В воскресенье в сельской церкви шла служба. Наконец забубнил самый крупный колокол и народ повалил из церкви. Одетые по-праздничному жители Бобровки, крестясь, не спеша выходили из церкви. На некоторых модниках были на ногах новые, блестящие галоши – тогда они в деревнях считались роскошью.
Вдруг раздался грохот – на площадь перед церковью выехал полным ходом Паникаровский, круто свернул, едва не упав, и заносился по площади кругом церкви. Толпа замерла на месте. Слух в деревне был, что помощнику лесничего привезли заводной самокат, но все увидели его впервые. Многие даже испугались:
– Чур меня, чур! – испуганно крестились хозяйки моей квартиры.
– Страм-то какой – замес-то коня…
– Убъется господин помощник, однако…
Наоборот, мужики и парни с одобрительным восхищением переговаривались:
– Вот здорово!
– Аж, пыль за ем, как за тройкой!
– На коню не догонишь и на вершной!
Нашлись и критики с седыми бородами:
– Грохоту шибко много!
– А вонь-то распустил – страсть!
Помощник лесничего в форменной фуражке с эмблемой царской короны все носился кругами по площади. Даже лихо козырнул старосте. Но вскоре лицо его стало серьезным. То и дело он отпускал одну руку от руля, шарил ею в моторе и опять порывисто хватался за руль обеими руками, едва удержав равновесие.
Толпа стихла. Раздались возгласы:
– Зауросил ён у ево, однако?
– Кнутом не поможешь.
– Это он форсит просто, завлекает…
В это время истошный крик перекрыл грохот мотоцикла:
– Мужики… остановить не могу!
Стало все ясно, и староста немедленно принял решение:
– Чаво, мужики, смотрите? Имайте их благородие!
– Сам имай – ён стопчет!
– Невод сымайте с плетня, хоть и мокрый еще – им, неводом, имайте!

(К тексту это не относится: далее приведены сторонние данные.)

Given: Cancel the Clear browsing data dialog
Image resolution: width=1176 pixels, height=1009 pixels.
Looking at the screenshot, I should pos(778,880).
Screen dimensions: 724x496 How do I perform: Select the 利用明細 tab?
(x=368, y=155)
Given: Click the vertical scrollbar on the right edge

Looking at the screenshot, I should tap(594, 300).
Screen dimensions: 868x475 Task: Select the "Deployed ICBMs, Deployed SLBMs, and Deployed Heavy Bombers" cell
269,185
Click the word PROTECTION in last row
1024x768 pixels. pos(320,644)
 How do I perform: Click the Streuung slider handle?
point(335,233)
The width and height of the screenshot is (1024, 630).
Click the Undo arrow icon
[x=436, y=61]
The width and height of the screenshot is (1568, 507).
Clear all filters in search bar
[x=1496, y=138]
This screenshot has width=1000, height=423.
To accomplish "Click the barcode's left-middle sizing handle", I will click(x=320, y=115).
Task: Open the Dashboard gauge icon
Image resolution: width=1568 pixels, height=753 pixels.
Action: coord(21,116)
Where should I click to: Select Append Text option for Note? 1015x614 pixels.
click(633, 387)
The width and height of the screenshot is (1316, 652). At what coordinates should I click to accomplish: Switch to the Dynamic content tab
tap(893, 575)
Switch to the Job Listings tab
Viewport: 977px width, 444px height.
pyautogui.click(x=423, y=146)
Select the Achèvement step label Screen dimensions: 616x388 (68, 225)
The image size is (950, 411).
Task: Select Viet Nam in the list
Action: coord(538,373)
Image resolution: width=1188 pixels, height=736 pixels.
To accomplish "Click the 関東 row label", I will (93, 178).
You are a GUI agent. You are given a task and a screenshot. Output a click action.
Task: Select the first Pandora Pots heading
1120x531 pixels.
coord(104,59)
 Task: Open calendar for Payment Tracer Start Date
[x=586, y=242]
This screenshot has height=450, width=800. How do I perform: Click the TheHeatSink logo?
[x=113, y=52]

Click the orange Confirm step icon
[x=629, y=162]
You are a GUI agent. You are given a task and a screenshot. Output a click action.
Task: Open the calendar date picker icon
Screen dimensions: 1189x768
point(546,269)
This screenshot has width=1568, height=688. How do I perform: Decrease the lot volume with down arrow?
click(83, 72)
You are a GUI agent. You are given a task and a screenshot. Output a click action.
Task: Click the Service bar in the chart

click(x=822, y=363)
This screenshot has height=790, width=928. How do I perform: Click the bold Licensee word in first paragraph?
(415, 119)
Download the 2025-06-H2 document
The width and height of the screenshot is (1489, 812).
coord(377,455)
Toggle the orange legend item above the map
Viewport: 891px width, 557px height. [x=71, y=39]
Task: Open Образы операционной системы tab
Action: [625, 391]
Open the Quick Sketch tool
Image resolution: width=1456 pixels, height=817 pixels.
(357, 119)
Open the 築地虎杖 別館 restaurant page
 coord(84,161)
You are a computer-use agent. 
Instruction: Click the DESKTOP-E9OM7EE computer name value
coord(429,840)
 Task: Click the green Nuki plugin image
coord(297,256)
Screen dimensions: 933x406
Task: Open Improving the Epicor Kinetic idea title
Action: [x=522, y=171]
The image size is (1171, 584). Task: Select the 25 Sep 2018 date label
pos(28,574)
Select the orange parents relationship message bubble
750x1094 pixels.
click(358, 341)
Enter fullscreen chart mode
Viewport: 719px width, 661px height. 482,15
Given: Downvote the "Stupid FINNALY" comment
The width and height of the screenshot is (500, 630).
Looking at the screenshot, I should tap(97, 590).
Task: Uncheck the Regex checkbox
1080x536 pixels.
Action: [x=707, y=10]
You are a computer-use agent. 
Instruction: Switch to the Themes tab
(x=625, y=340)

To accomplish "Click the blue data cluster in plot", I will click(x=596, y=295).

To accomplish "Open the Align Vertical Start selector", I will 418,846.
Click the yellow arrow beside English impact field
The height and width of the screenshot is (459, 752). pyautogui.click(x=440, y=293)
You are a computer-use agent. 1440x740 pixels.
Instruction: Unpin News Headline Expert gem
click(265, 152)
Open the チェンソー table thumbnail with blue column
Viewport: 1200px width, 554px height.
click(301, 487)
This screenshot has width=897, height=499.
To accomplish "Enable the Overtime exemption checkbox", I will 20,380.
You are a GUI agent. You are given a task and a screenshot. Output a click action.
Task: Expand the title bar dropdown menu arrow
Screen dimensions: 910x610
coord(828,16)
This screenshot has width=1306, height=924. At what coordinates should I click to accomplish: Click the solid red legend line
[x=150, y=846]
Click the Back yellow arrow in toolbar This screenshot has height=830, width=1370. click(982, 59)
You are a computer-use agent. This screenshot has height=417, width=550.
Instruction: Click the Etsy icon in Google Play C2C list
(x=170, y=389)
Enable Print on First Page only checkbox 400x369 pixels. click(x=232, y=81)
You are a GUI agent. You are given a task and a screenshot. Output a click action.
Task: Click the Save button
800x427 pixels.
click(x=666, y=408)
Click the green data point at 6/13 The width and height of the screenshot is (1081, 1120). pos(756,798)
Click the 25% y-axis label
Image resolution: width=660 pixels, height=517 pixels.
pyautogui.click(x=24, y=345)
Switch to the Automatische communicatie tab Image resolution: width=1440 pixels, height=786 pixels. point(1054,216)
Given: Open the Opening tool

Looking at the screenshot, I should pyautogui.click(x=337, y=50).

Как только мотоциклист промчался по кругу мимо крыльца церкви, на земле проворно разложили невод и подняли. Паникаровский с грохотом влетел в невод и так дернул, что мужики попадали, а сам упал вместе с мотоциклом. Машина бешено крутила задним колесом пока не намотала на себя невод, поперхнулась и заглохла. Все обошлось благополучно.
С 1910 года в Барнауле начали появляться первые лодочные моторы. По Оби застучали и забегали моторные лодки – раньше автомашин на берегах. Наш сосед по заимке, богатый купец Федулов, купил прицепной мотор и предложил свозить нас на охоту.
Мы погрузили мотор на пароход и поплыли вверх по Оби. На первой пристани у села Рассказиха наняли лодку. Но она была с острой кормой. Однако Федулов прикрепил мотор сбоку в самом конце лодки. Мы погрузились и с интересом смотрели за уверенной работой соседа, ничего не понимая в технике.
Вдруг мотор взревел. Лошадь рыбака на пристани порвала повод и умчалась, громыхая телегой. Мальчишки на берегу в восторге закричали. Рыбаки с изумлением смотрели нам вслед. Один даже снял картуз. А мы плавно понеслись вверх по реке гораздо быстрее, чем на пароходе!
Из-за дождливой погоды охоты у нас не получилось. Но возвращение было похоже на триумфальное шествие: рыбаки упросили нас взять на буксир три лодки. Вниз по воде мы понеслись с небывалой для рыбаков скоростью. Они в восторге махали шапками. Был воскресный день. На пристани с утра собралась толпа и ждала нашего возвращения. И оно благополучно состоялось! Вскоре из Бийска подошел пароход «Алтаец», и через два часа мы были в Барнауле.
Это первое знакомство с техникой запомнилось на всю жизнь.
Один предприимчивый человек сразу нашел практическое применение новой технике. Построил лодку, поставил на ней стационарный двигатель и начал делать на ней регулярные рейсы от пристани до села Бобровка. В пассажирах недостатка не было. Десяток дачников усаживались в лодку с надписью на носу «Зина» и через два часа оказывались в Бобровке. Обратно «Зина» привозила за час.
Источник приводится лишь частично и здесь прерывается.